• _Supplied material_:
========
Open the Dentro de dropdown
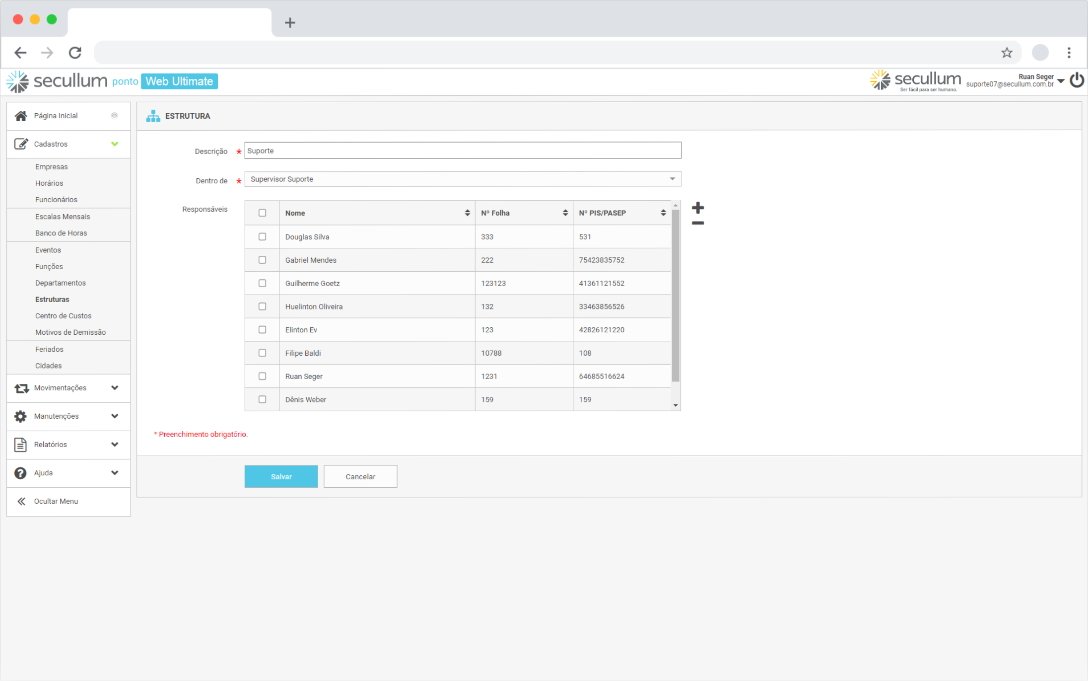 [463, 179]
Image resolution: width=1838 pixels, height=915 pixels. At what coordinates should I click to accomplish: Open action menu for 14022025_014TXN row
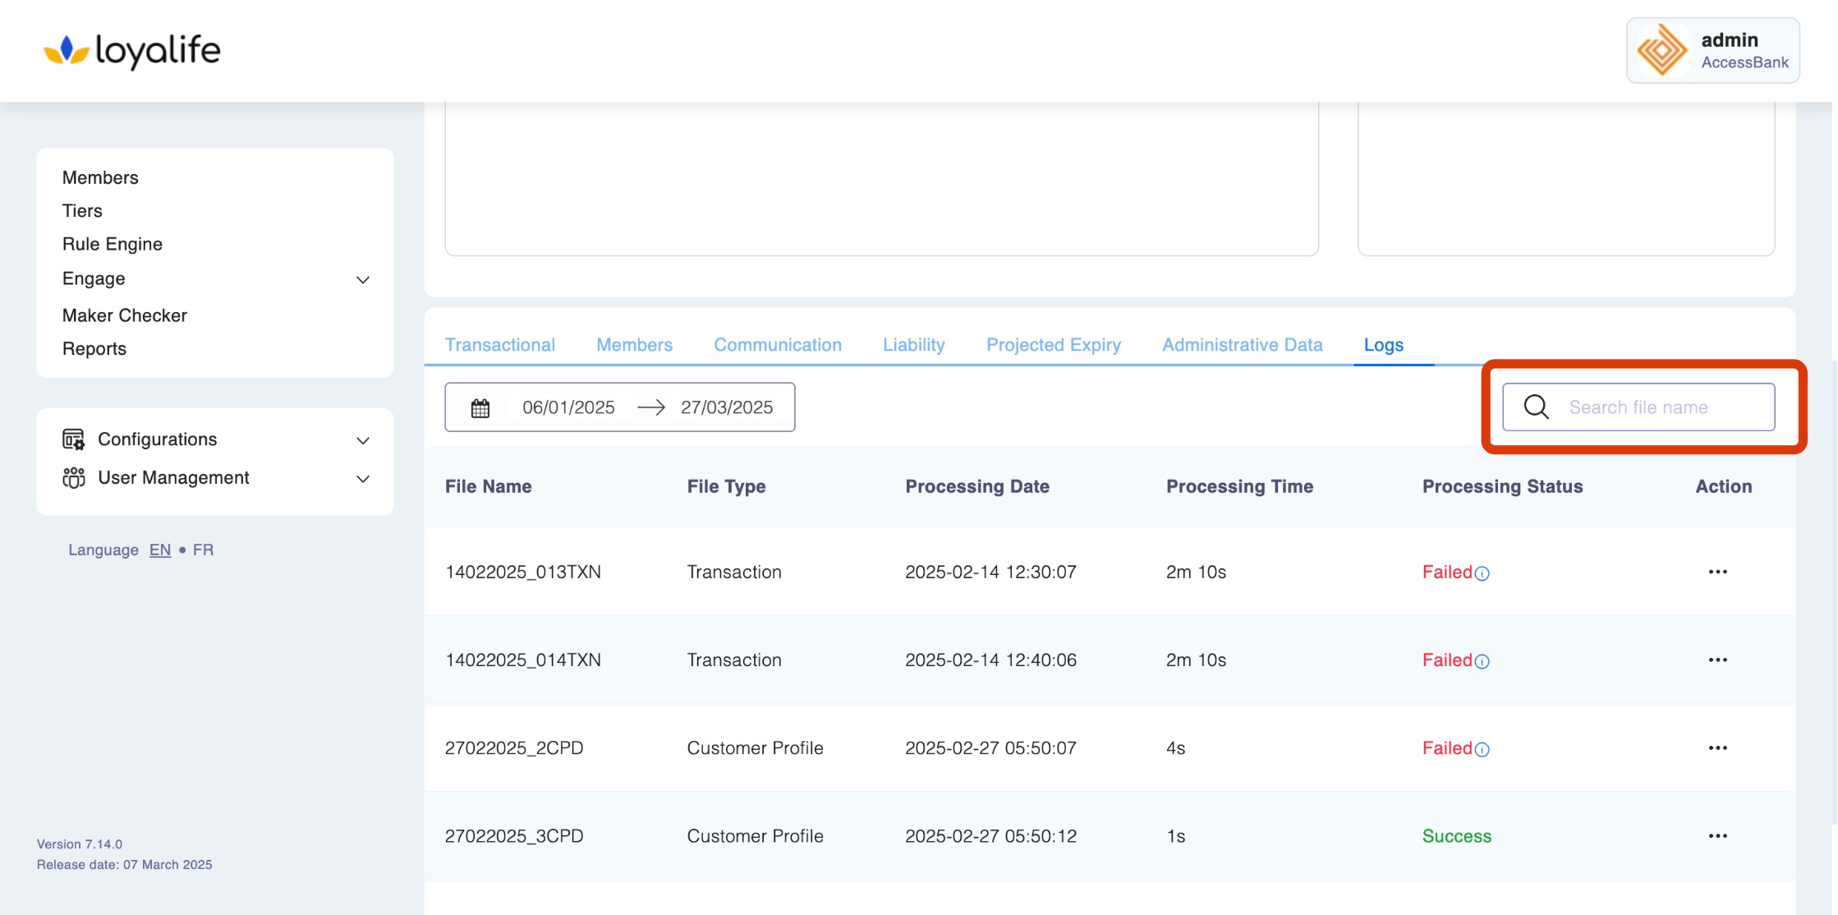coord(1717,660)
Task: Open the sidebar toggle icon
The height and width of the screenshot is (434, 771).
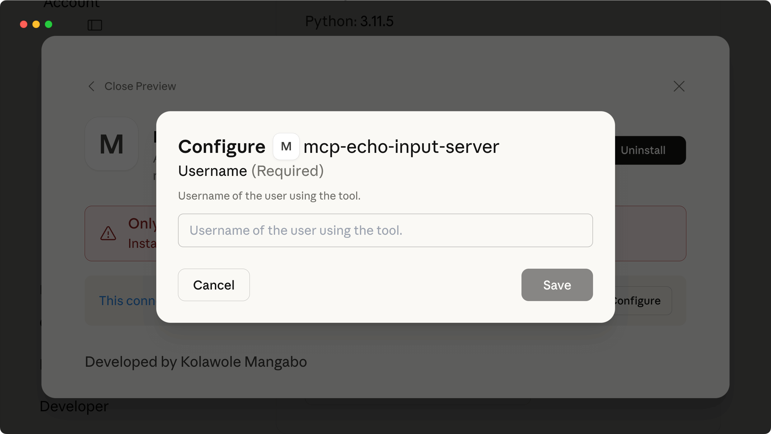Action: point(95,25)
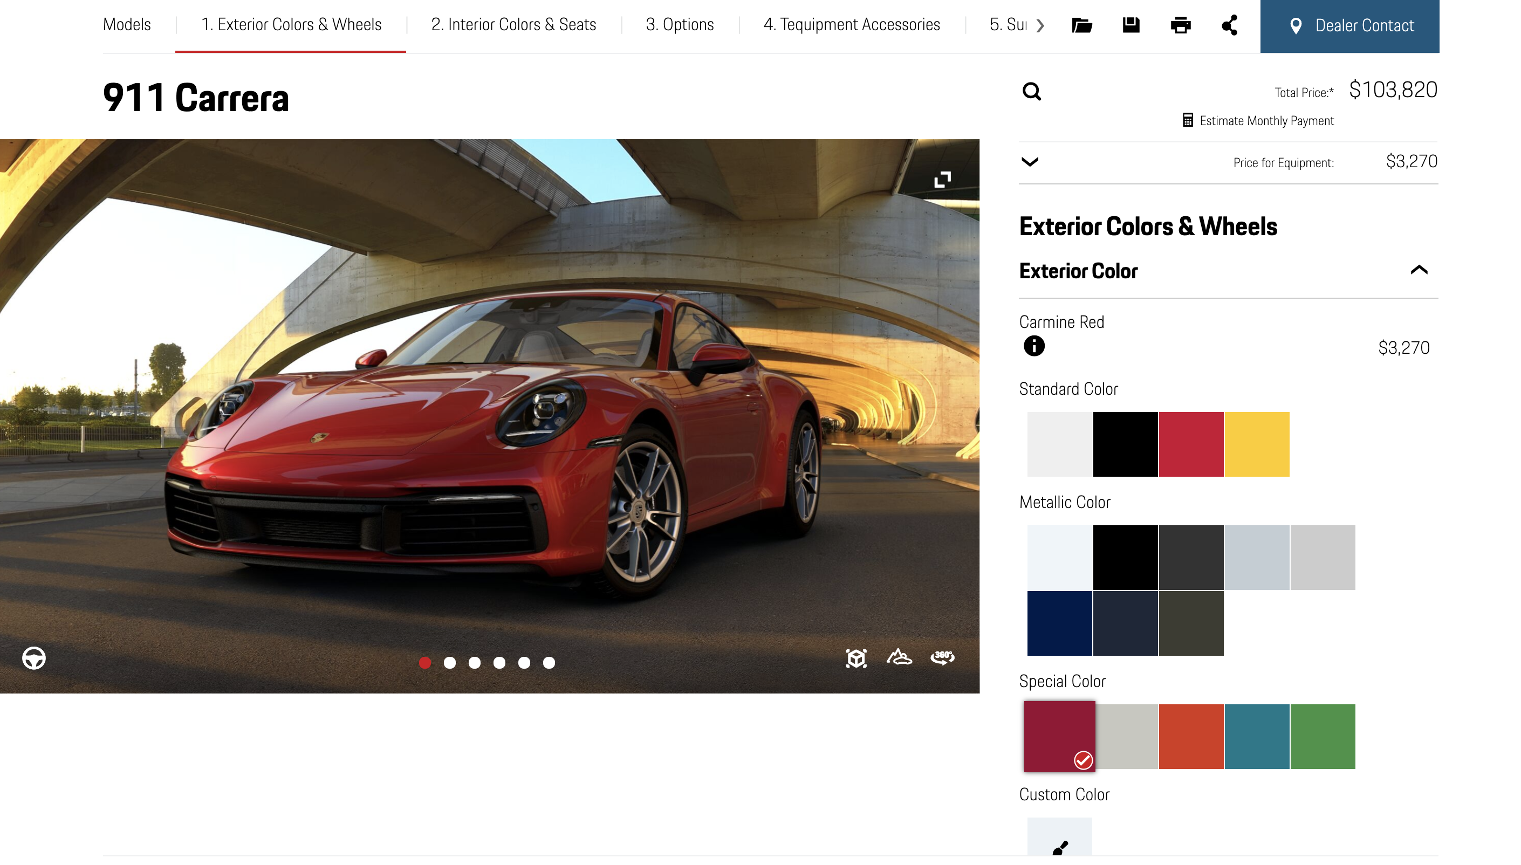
========
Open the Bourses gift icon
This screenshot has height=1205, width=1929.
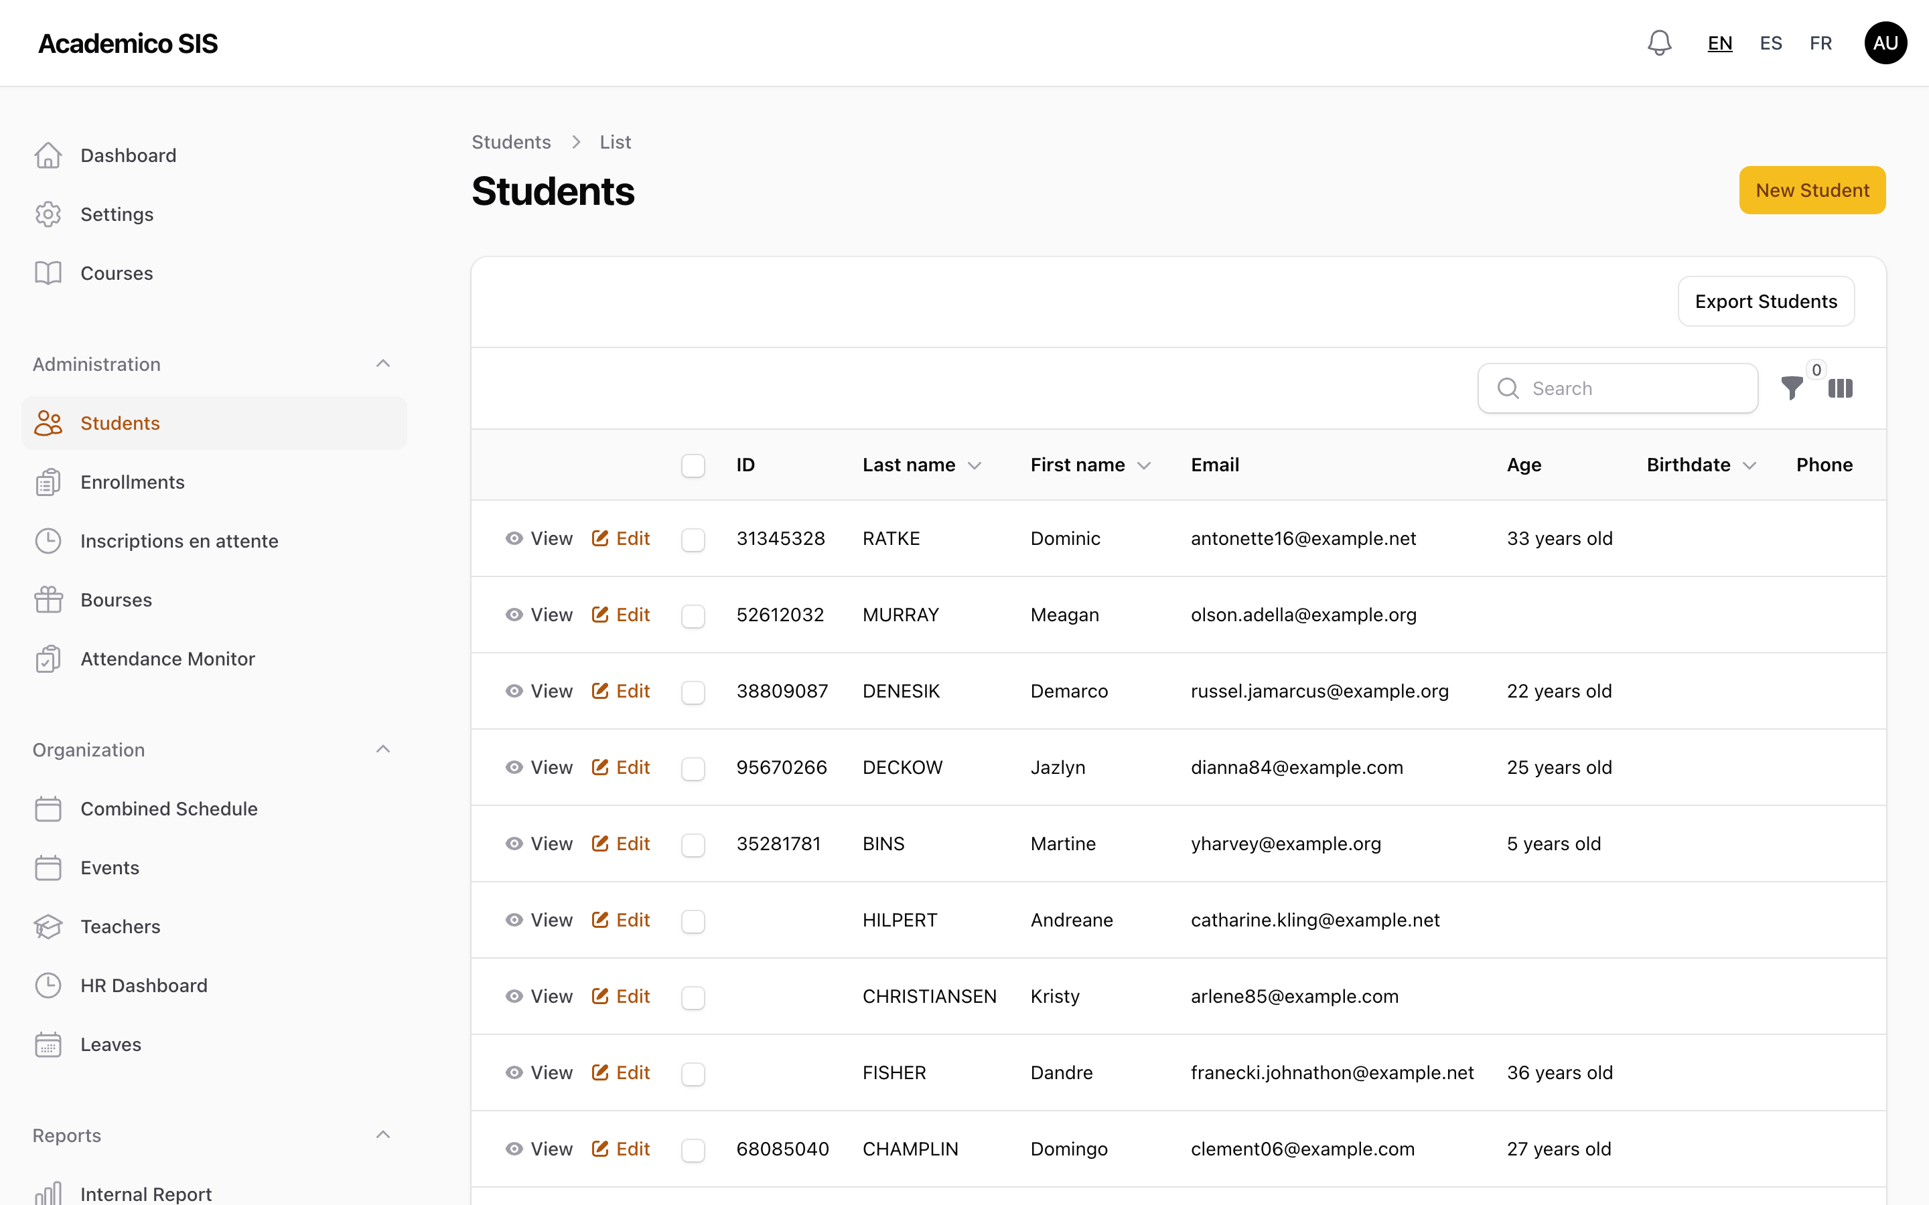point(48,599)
========
• _Task description_: Select all lines in the listing above where the word "icon" appears, and show them.

• _Answer area_:
Task: Open the sidebar toggle icon
Open the Bourses gift icon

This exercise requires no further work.